Saturday, 27 October 2012

The Cult Of Killers by Donald MacIvers (Leisure Books 364DK) (1976)

Donald MacIvers (or 'Mac', as he is known to his friends) is scared. A Harvard drop-out hooked on drugs, booze and sex, Mac has been indoctrinated into a murderous cult influenced by Charles Manson. This cult of killers murder  at will and at random in 'a war to the death, a fight to the finish' fuelled by the deranged belief that this will initiate an anarchic free for all from which they will emerge triumphant and omnipotent. Led by the diminutive Crazy Mary and assisted by her her murderously adept sidekick Esmerelda, the cult have pushed Mac to the end of his tether and a point at which he will no longer participate in their murderous plans. So, seizing on the chance to flee, Mac makes a run for it. However, he soon finds that the cult's tentacles stretch far and wide, and that not even help from such unlikely sources as a wealthy gay pick-up, an amenable young prostitute or even organised crime can seem to shake his former associates from their vengeful path...
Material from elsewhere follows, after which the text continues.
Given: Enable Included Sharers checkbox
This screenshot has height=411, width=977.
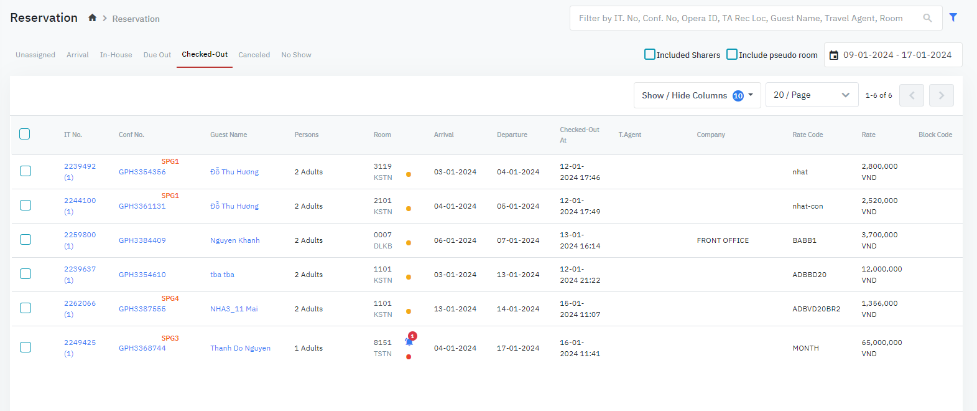Looking at the screenshot, I should pos(650,55).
An exploitative, sleazy 70s urban chase thriller scribbled in the shadow of symbol of the 60s meltdown. This dubious effort is a grimy, melodramatic and fast-paced 'X'-rated race through a nightmarish night-world that occasionally releases a seemingly authentic 42nd Street Grindhouse odour reminiscent of the celluloid revenge epic The Exterminator (1980). Ludicrously pitched to an almost hysterical - and often hysterically reactionary - level of heightened realism, this evocation of society's squalid underbelly is undoubtedly effective and the novel is undeniably a page-turner. However, it is also ludicrously implausible with the pursuing cult members inexplicably able to repeatedly reach their tentacles into Mac's most obscure hiding places without any plausible explanation, beyond the fact that Manson himself may be supernaturally divining Mac's whereabouts and telepathically communicating them to his deranged acolytes from his San Quentin prison cell.
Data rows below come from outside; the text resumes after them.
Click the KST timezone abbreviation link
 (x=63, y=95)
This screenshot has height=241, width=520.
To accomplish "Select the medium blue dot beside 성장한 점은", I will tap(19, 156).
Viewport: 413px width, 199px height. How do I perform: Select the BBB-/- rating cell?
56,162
The sexual politics of the book are hardwired to the times it was written, and the grisly fate of a knife-wielding female cult member who is shot by Mac several inches lower than her knife hand tells the reader all one needs to know about the ideologically soundness of the narrative set-up in which its female characters are at worst psychotic nymphomaniacs and at best helpful hookers. However, this determinedly downbeat tale actually plays out like a more graphically violent, sexually explicit and overtly misogynist update on a 50s Gold Medal original template spliced with The Fugitive.

So, for those who wish to be transported back to the world of seamy 70s paperback originals, this undoubtedly provides a couple of hours of rough hair-chested macho thrills; and is certainly the type of generic throwback which wouldn't stand a chance of getting published in these more politically correct times.
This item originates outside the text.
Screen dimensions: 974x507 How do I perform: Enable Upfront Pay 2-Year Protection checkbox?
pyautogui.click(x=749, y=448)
AFTERWORD: This is a curious package insofar as the cover blurb ('The horrifying revelations of a fiendish, sadistic murderer') and artwork featuring a well-drawn and convincing likeness of Charles Manson lording it over a poorly rendered sacrificial rite that may have been produced by a different artist suggests that this may be another non-fiction cash-in on the notorious real-life crimes associated with Charles Manson and his 'Family'.

The back cover also suggests that the novel may be derived from real events ('The author, formerly a member of the group, now in hiding, has revealed that the worst fears of the police were true. This is the whole sordid story'), although it also refers to the cult 'killing the female actress in a S&M flick'; an incident which does not even feature in the book.

Given this misdirection and the fact that I have been unable to ascertain anything about author Donald MacIvers beyond the fact that he is accredited with an introduction to a 1973 Leisure Books title Kothar - Barbarian Swordsman by Gardner F. Fox, this curious tangential addition to post-Manson literature is best enjoyed less for its tenuous links to that subgenre and more for its grubby generic thrills.